Trump has promised to spend as much as 10 million to oust Flake. One of Trump's top donors, the billionaire hedge fund manager Robert Mercer, has donated 300,000 to a pro-Ward super PAC, Politico reported.

Heller, the only Republican running for reelection in 2018 in a state that Democratic presidential nominee Hillary Clinton won in last fall's election, finds himself trailing his primary challenger, Danny Tarkanian, by eight points in a late August JMC Analytics poll.
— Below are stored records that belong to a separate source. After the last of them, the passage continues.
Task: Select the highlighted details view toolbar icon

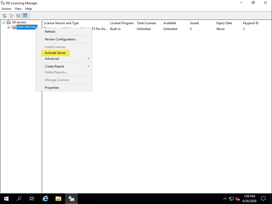Action: (x=25, y=15)
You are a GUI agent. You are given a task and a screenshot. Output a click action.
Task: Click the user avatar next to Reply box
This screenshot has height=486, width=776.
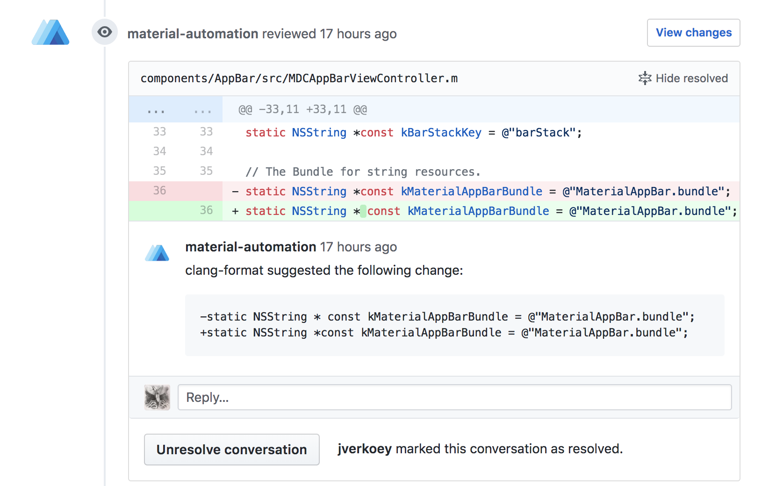click(x=157, y=397)
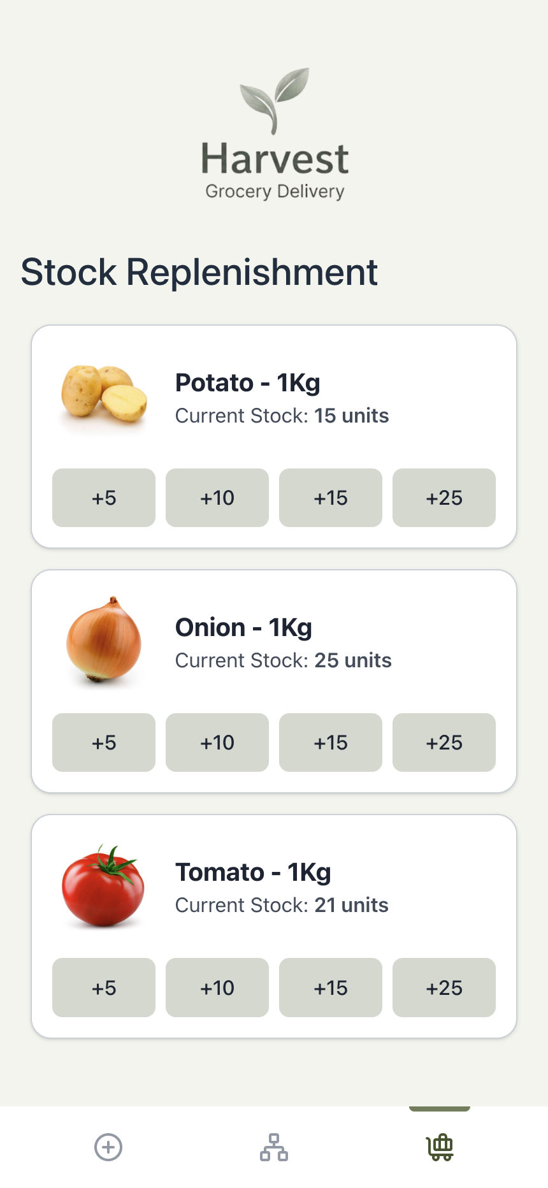Image resolution: width=548 pixels, height=1188 pixels.
Task: Add 5 units to Onion stock
Action: [104, 743]
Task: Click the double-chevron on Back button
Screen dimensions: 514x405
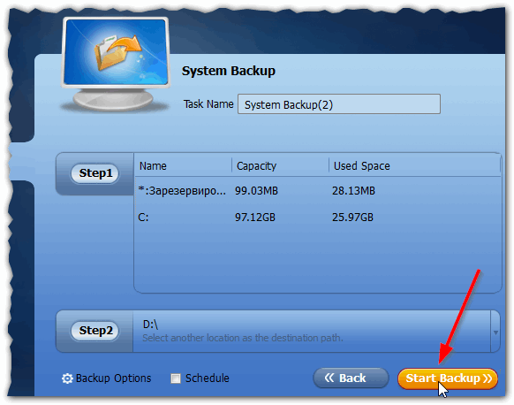Action: [x=329, y=378]
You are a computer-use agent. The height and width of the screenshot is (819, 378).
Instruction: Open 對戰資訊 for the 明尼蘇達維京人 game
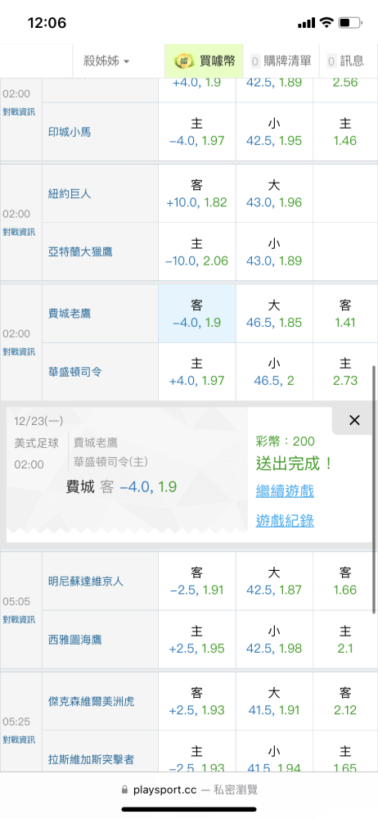[19, 619]
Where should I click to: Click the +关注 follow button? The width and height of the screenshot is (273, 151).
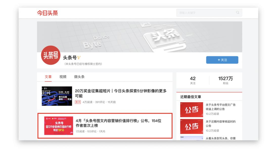click(x=222, y=60)
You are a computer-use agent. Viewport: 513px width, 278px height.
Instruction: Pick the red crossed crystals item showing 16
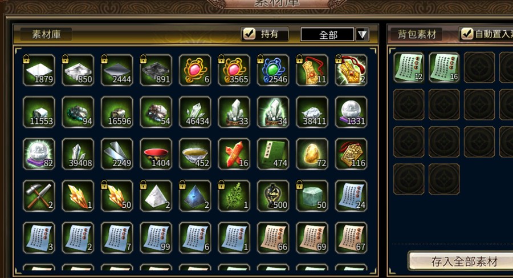pos(234,154)
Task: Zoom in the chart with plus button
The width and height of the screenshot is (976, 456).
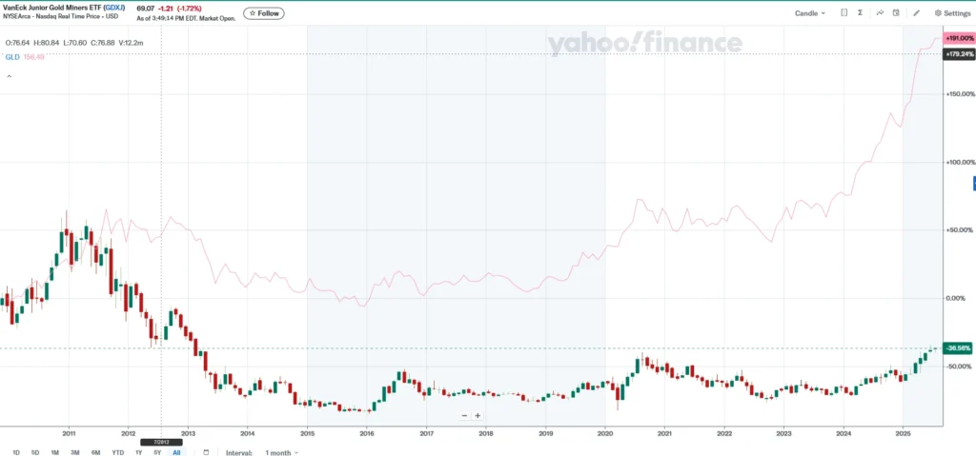Action: point(478,416)
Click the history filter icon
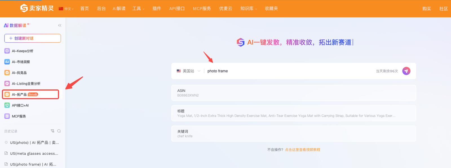The width and height of the screenshot is (451, 168). click(x=52, y=131)
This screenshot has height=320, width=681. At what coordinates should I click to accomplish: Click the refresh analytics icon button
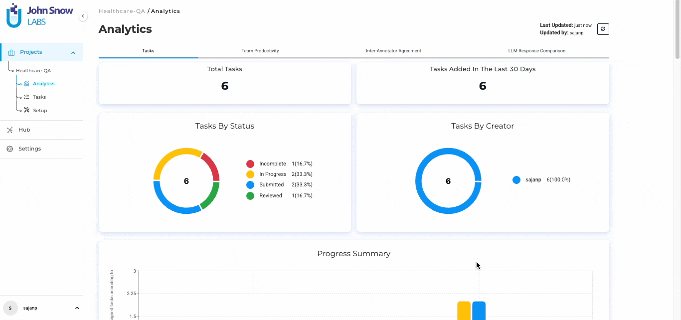(x=603, y=29)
Tarkanian is the son of legendary University of Nevada-Las Vegas basketball coach Jerry Tarkanian.

Though Trump has not outwardly advocated for Heller's defeat, a pro-Trump nonprofit launched a 1 million anti-Heller ad campaign in Nevada with the White House's blessing for his refusal to back the original Senate healthcare bill. The ads were quickly pulled after top Senate Republicans, including McConnell, voiced opposition to the campaign against Heller.

During a July healthcare roundtable with Republican senators, Trump suggested that Heller would eventually vote for the Senate's bill and joked on camera, "Look, he wants to remain a senator, doesn't he?"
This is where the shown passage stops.